> **Job**: Convert the items, starting with the line containing "Where should I click to: Collapse" and continuing through the end of the items, into a JSON list of strings with one string per line and blank lines omitted. Leave the pictures out of the answer.

> **Record excerpts**:
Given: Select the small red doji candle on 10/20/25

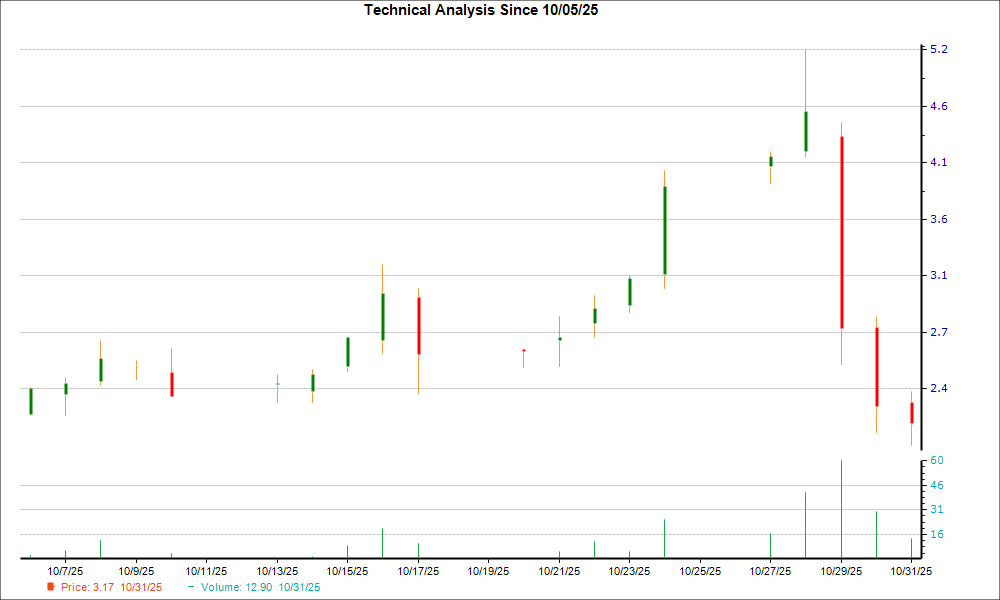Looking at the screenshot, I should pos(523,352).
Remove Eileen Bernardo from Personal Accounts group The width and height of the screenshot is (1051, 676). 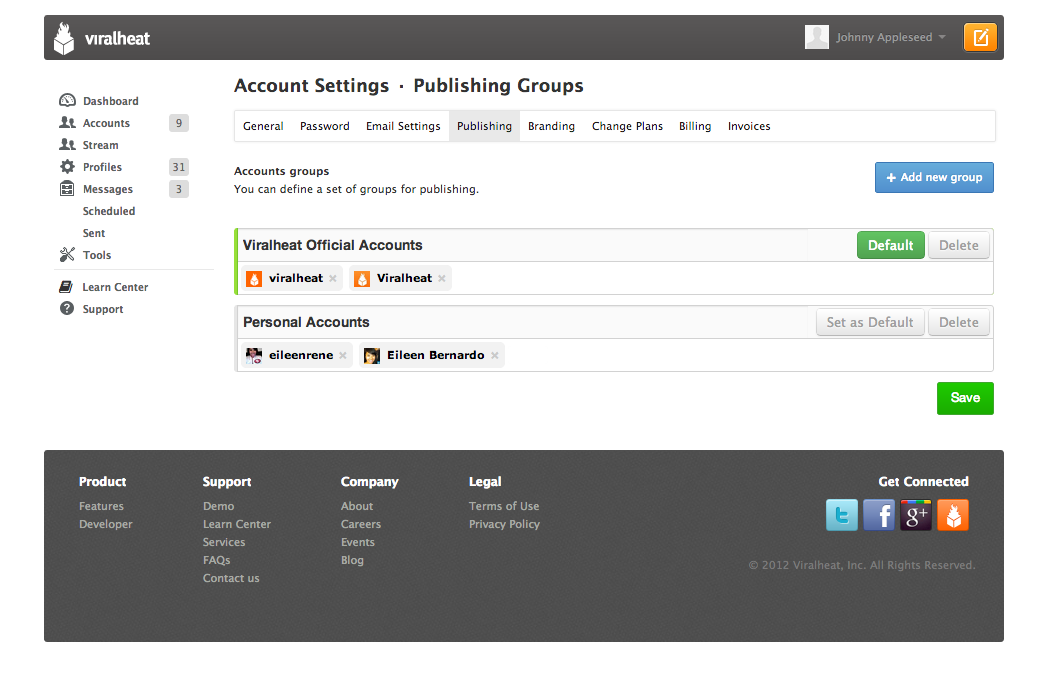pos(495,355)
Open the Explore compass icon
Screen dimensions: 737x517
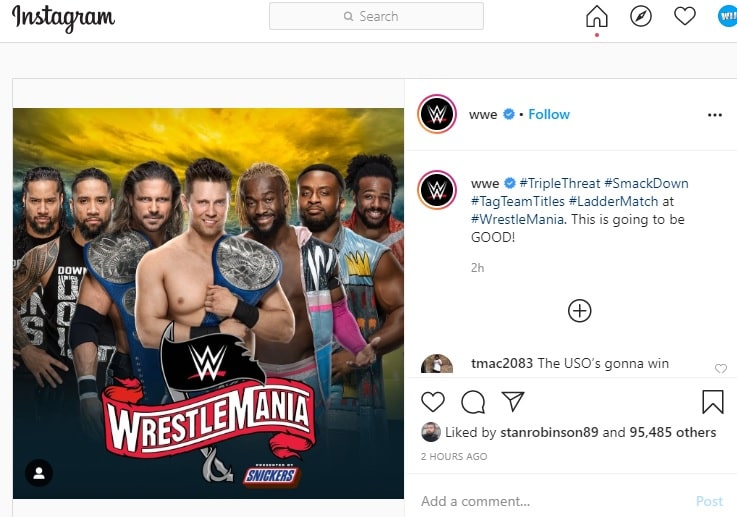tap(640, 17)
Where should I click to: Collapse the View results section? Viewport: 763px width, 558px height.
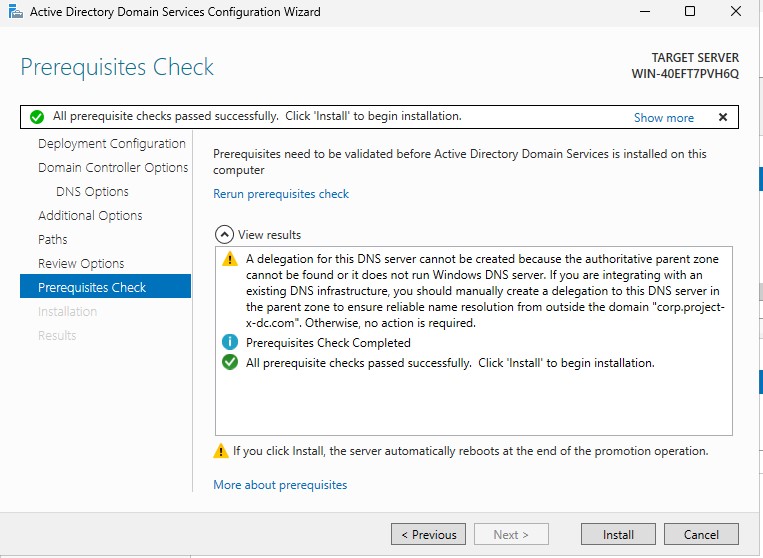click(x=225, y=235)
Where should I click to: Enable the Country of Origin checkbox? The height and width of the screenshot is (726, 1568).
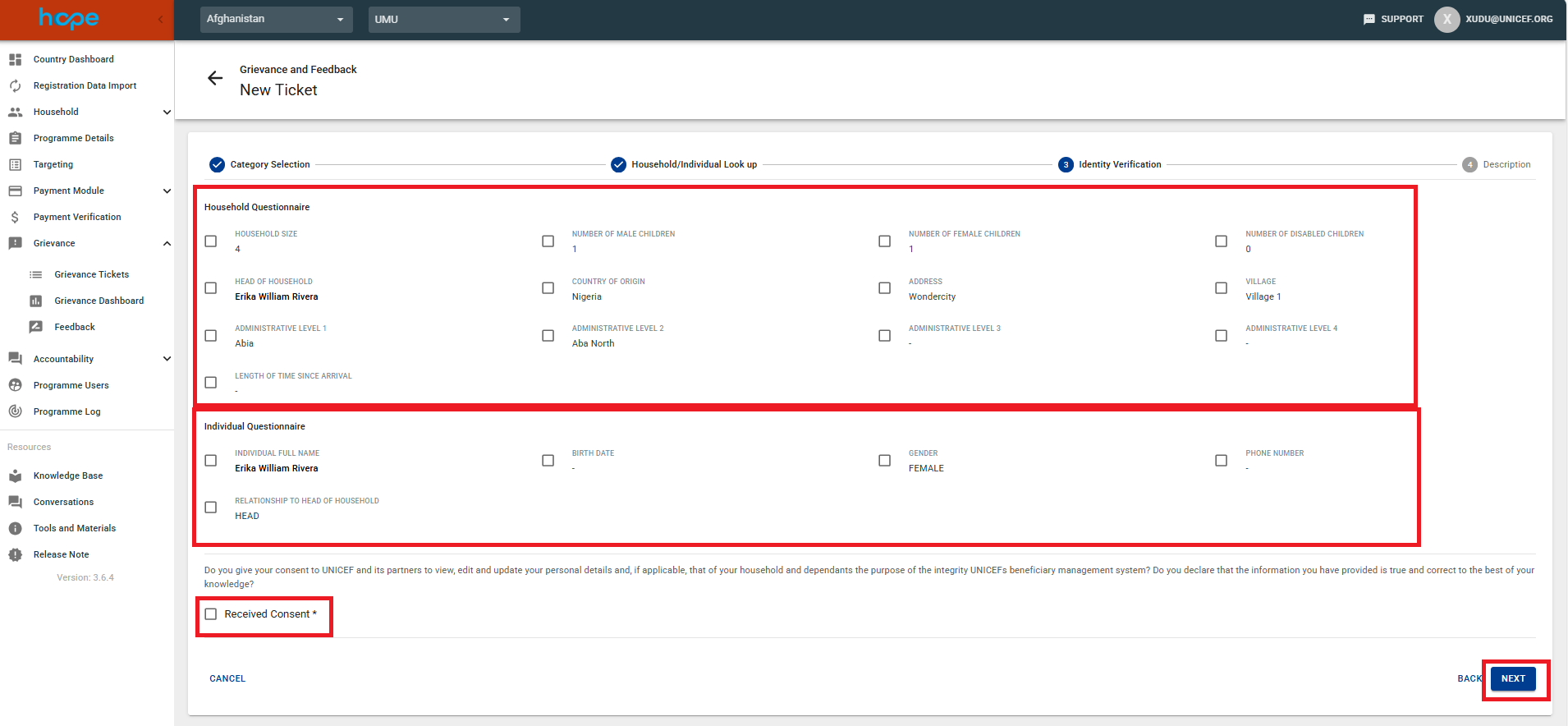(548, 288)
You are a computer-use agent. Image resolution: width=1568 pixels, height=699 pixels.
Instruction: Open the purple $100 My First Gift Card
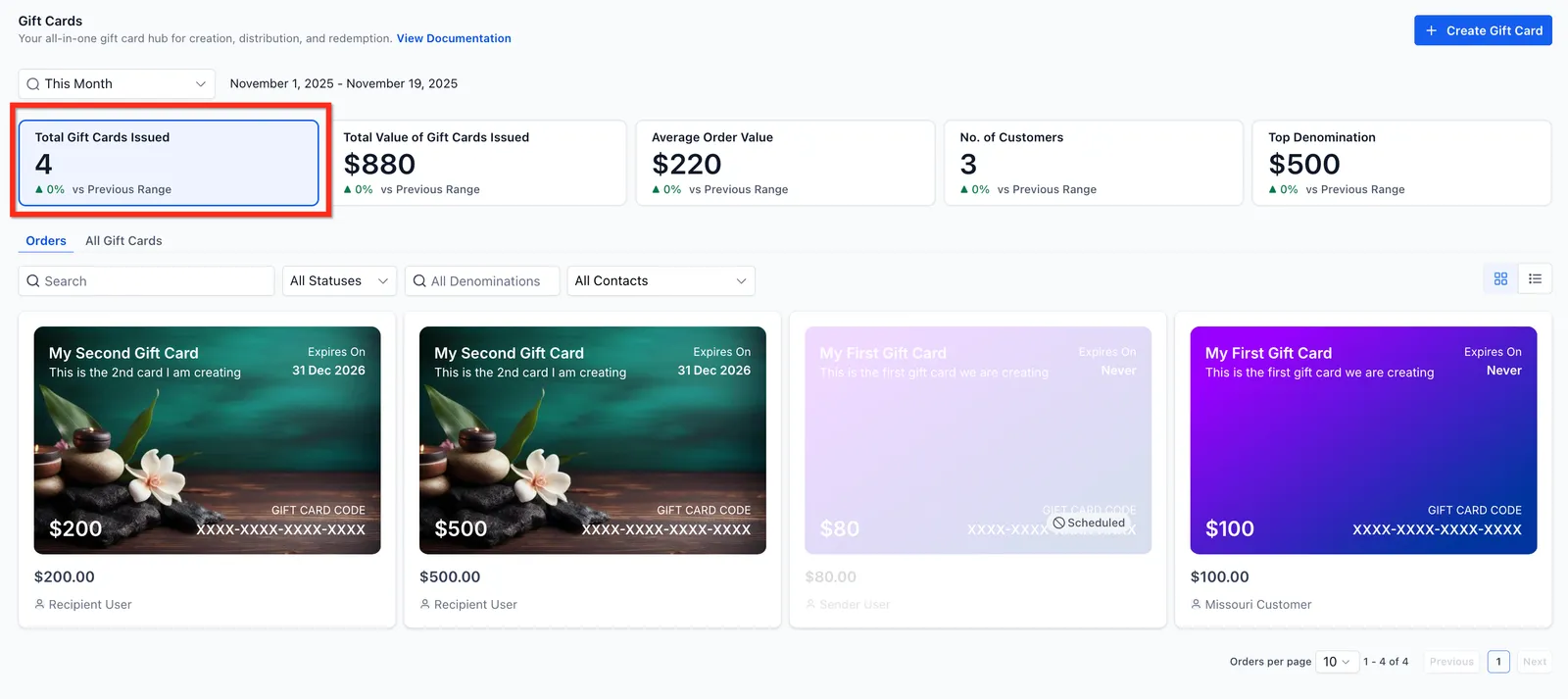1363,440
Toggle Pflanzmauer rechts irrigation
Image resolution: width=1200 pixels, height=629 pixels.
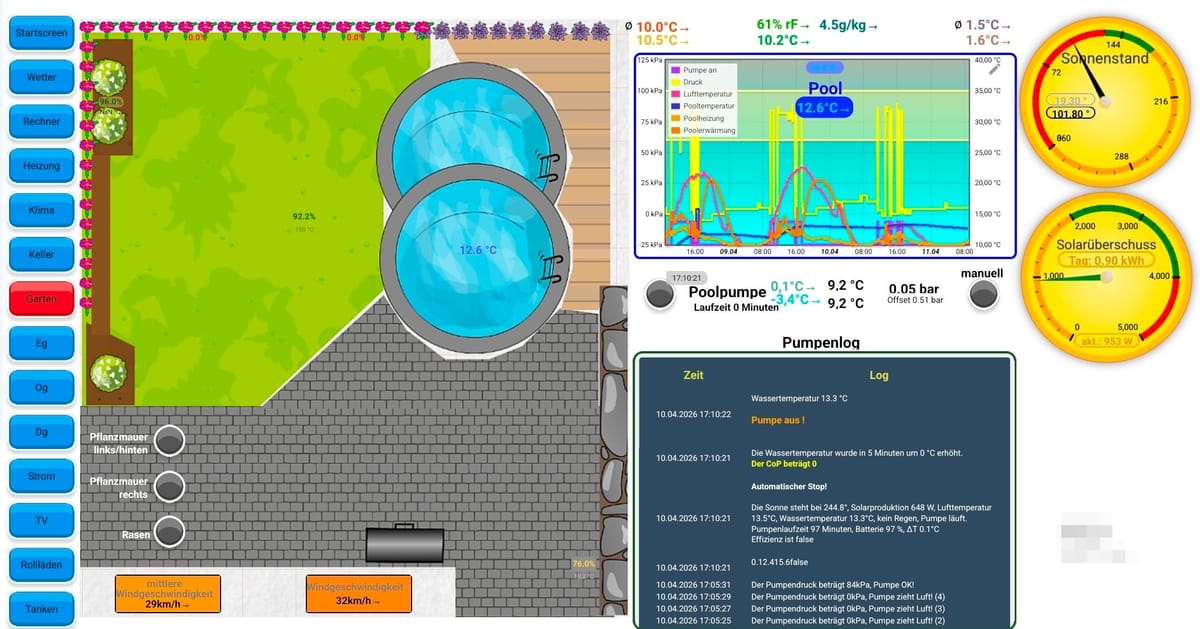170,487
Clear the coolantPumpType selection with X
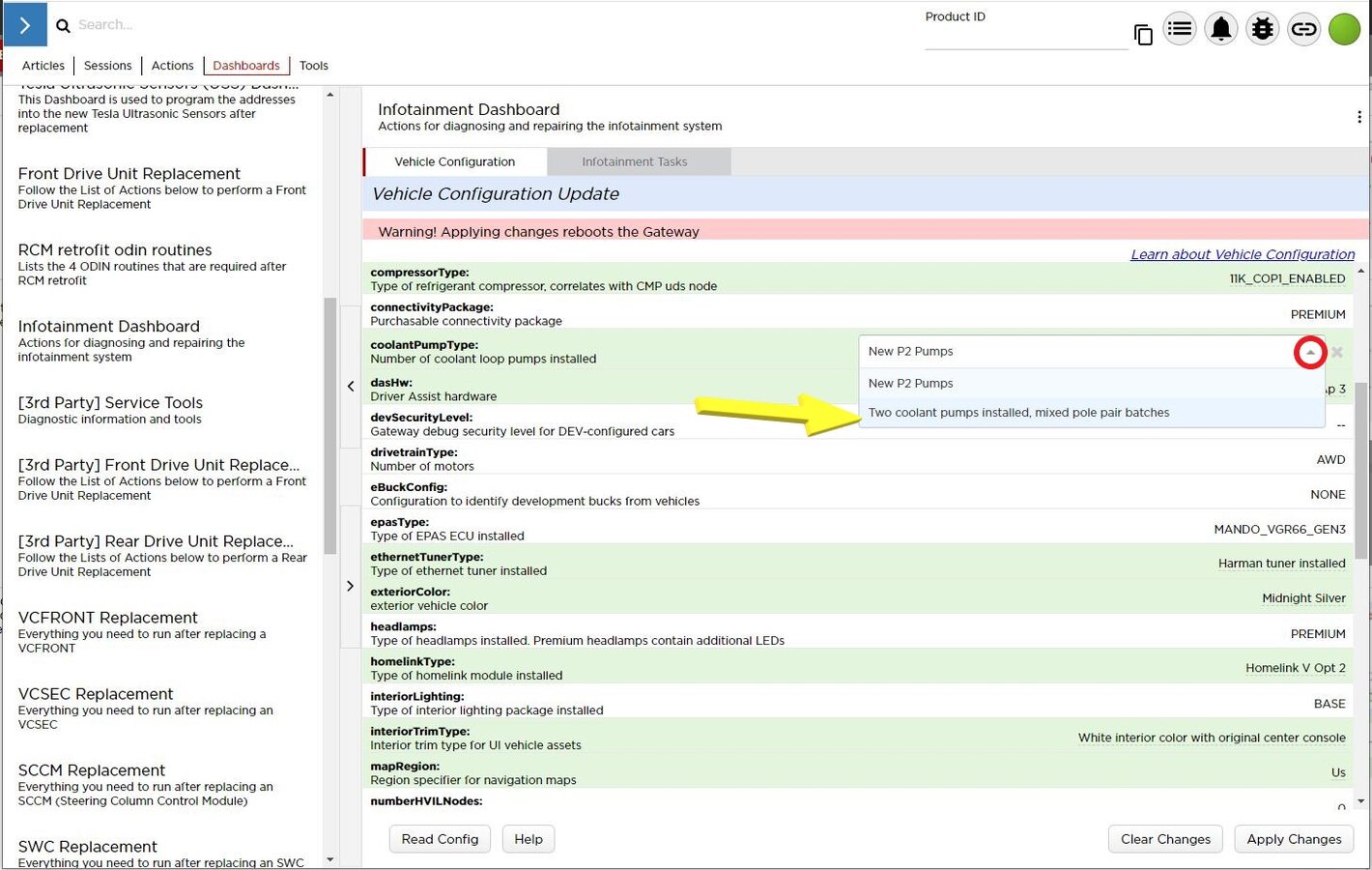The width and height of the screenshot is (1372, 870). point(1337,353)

> **Response below**:
[
  "Where should I click to: Collapse the View results section? Viewport: 763px width, 558px height.",
  "click(x=225, y=235)",
  "Where should I click to: Enable the Country of Origin checkbox? The height and width of the screenshot is (726, 1568).",
  "(548, 288)",
  "You are a computer-use agent. Image resolution: width=1568 pixels, height=699 pixels.",
  "Instruction: Open the purple $100 My First Gift Card",
  "1363,440",
  "Toggle Pflanzmauer rechts irrigation",
  "Image resolution: width=1200 pixels, height=629 pixels.",
  "170,487",
  "Clear the coolantPumpType selection with X",
  "The width and height of the screenshot is (1372, 870). point(1337,353)"
]